Come se la passano gli atenei italiani? A dare una risposta ci ha provato il Comitato nazionale per la valutazione del sistema universitario (Cnvsu) nell’undicesimo rapporto sullo stato del sistema universitario. Proprio mentre si accende la polemica sul direttivo di un altro organismo di valutazione, l’Anvur, l’osservazione del Cnvsu si concentra su argomenti come il calo delle immatricolazioni, la percezione degli studenti, l’età media dei prof, l’effettiva risposta alle necessità formative e di ricerca.
CORSI. Durante la presentazione si è evidenziato come l’intento di razionalizzare i corsi e la riduzione consistente del numero dei docenti rischiano di cadere sostanzialmente nel vuoto se nel contempo non si rimette mano a una programmazione che tenga nel dovuto conto “il vero fabbisogno informativo e di ricerca”.

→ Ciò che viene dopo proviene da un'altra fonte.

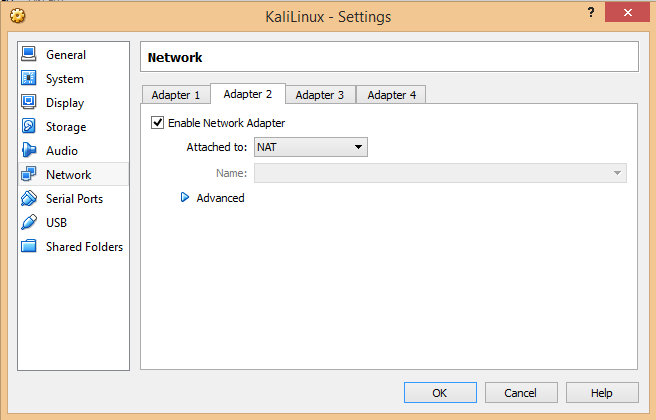Viewport: 656px width, 420px height.
Task: Switch to the Adapter 3 tab
Action: point(320,95)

MATRICOLE. L’invito a riflettere su quest’ultimo punto è giunto proprio da Luigi Biggeri, presidente del Comitato, il quale sottolinea come questa esigenza è ancor più evidente se si considera che l’iscrizione di nuovi studenti è in calo soprattutto dove il tasso di occupazione è più elevato. Dopo il picco che nel 2002/2003 li aveva portati al 74,5 per cento, i diplomati iscritti all’università, nel 2008/2009 sono scesi al 66 per cento e nel 2009/2010 al 55,7.
CONCORSI. Il presidente del Cnvsu fa notare poi che entro il 2015 il 32 per cento dei professori ordinari di Scienze fisiche, Ingegneria civile e Architettura lascerà per sopraggiunti limiti di età. Questo a conferma che se non si pianificano con criterio i nuovi posti messi a concorso, intere aree di studio rischiano di restare sguarnite.

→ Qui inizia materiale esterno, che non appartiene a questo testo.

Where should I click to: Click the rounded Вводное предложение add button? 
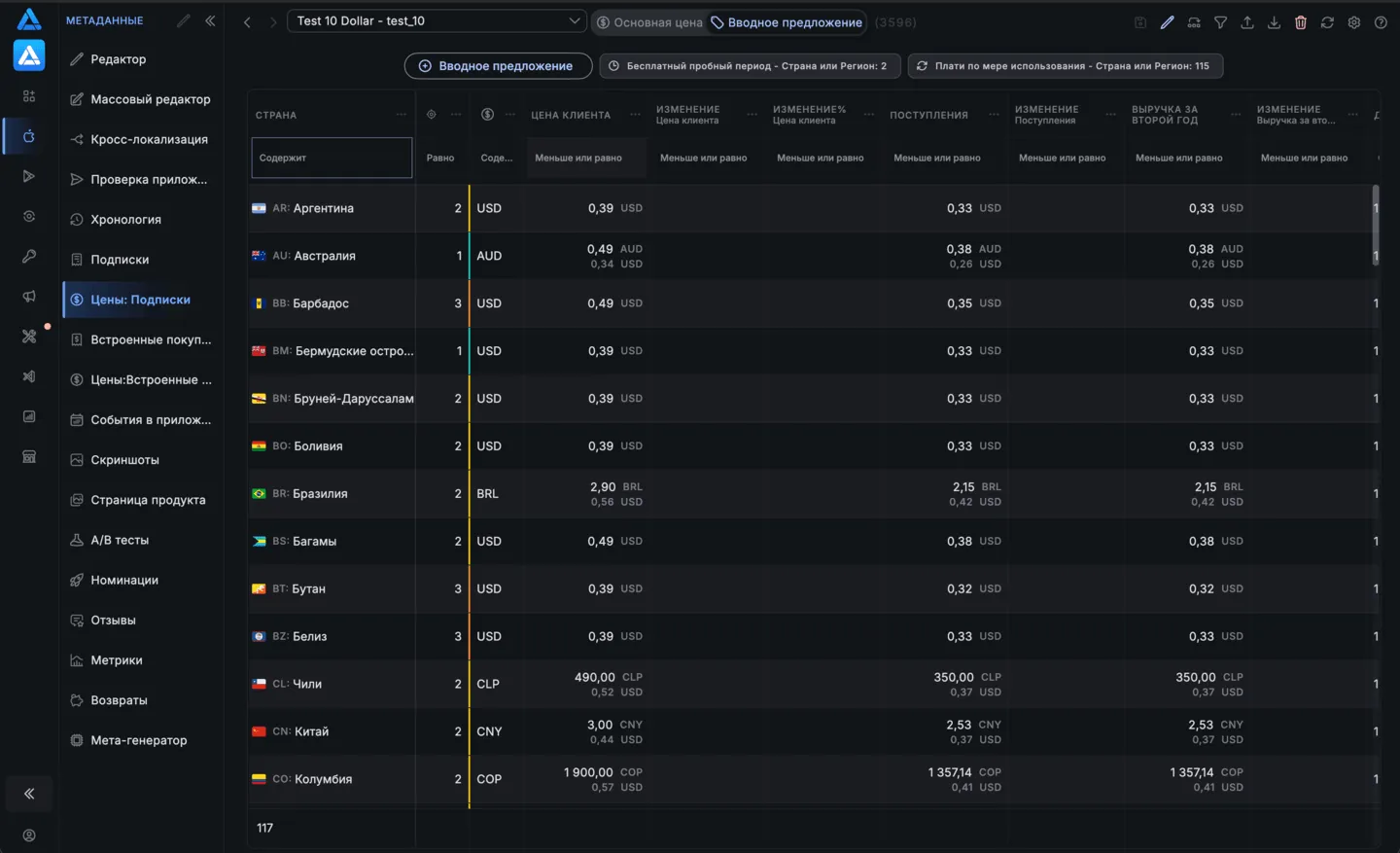[498, 66]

STUDENTI. Un’altra riflessione scaturita dai dati del rapporto riguarda le preferenze espresse dagli studenti usciti con voti alti dagli esami di maturità. I giovani che prendono più di 90 su cento agli esami tendono a iscriversi alle università private. Il 68,1 per cento scegli la Luiss Guido Carli di Roma, seguita nelle preferenze dall’Università Bocconi di Milano (58 per cento), dal Campus biomedico di Roma (52,6) e dal San Raffaele di Milano (52,5). Seguono l’Università della Calabria e il Politecnico di Bari con il 40,8 per cento.
DOCENTI. Anche la “radiografia” dei prof segnala novità interessanti, a partire dall’età, dal momento che la metà ha più di 60 anni. L’età media dei docenti negli atenei di casa nostra è ormai di 63 anni contro i 58 del 1998, il 50 per cento ha più di 60 anni e il 20 per cento più di 65. Gli under 51 sono soltanto il 15 per cento e nelle università più giovani si trovano i prof più vecchi, mentre le percentuali più elevate di giovani si trovano nelle facoltà di Scienze matematiche, Ingegneria industriale, Scienze giuridiche e Scienze economiche e statistiche.

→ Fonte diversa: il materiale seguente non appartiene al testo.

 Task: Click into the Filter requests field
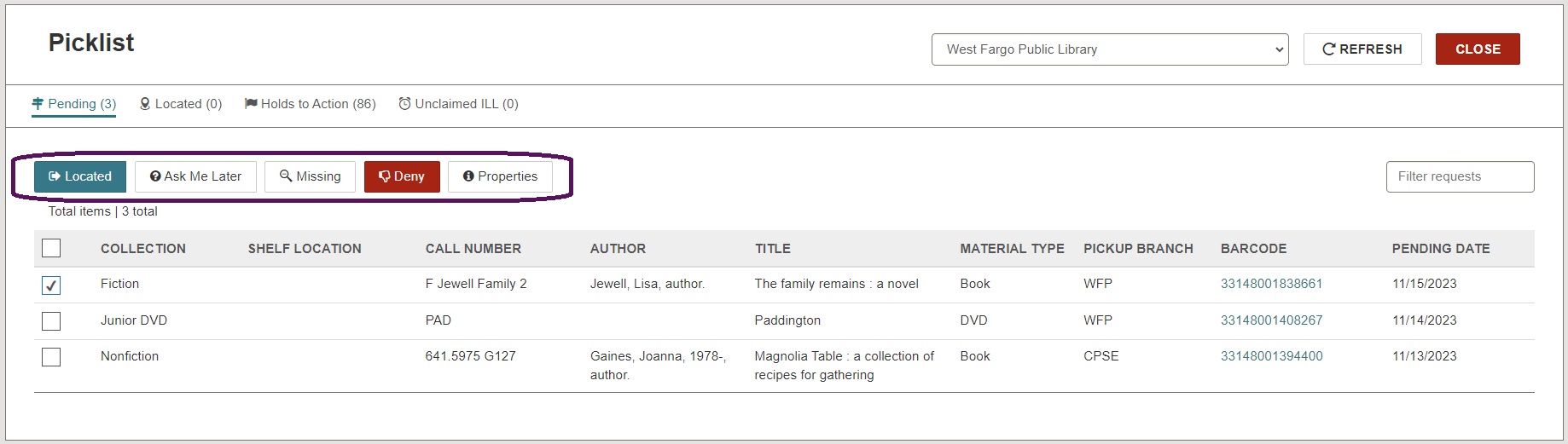[x=1460, y=176]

RICERCATORI. Per quanto riguarda i ricercatori, quelli nella fascia di età tra i 35 ed i 40 anni risultano nel 2010 più numerosi, e le ricercatrici rappresentano il 45 per cento del totale.
Interessanti i dati sulla scelta dei ragazzi più bravi.Bisogna però considerare un’ altra cosa, cioè, a fronte della scelta, la valutazione dell’ andamento universitario successivo.Perchè, se in un’ Università arrivano ragazzi non tanto bravi ci si può aspettare tendenzialmente un andamento universitario non eccellente, ma se arrivano ragazzi bravi e si perdono, allora c’è qualcosa che non va nell’ Università. Ovviamente, so già quale sarebbe la risposta : gli hanno regalato i voti alle superiori.Ma non è così, ciò sarebbe dimostrabile con il fatto che lo stesso studente messo in un’ Università diversa avrebbe un andamento diverso.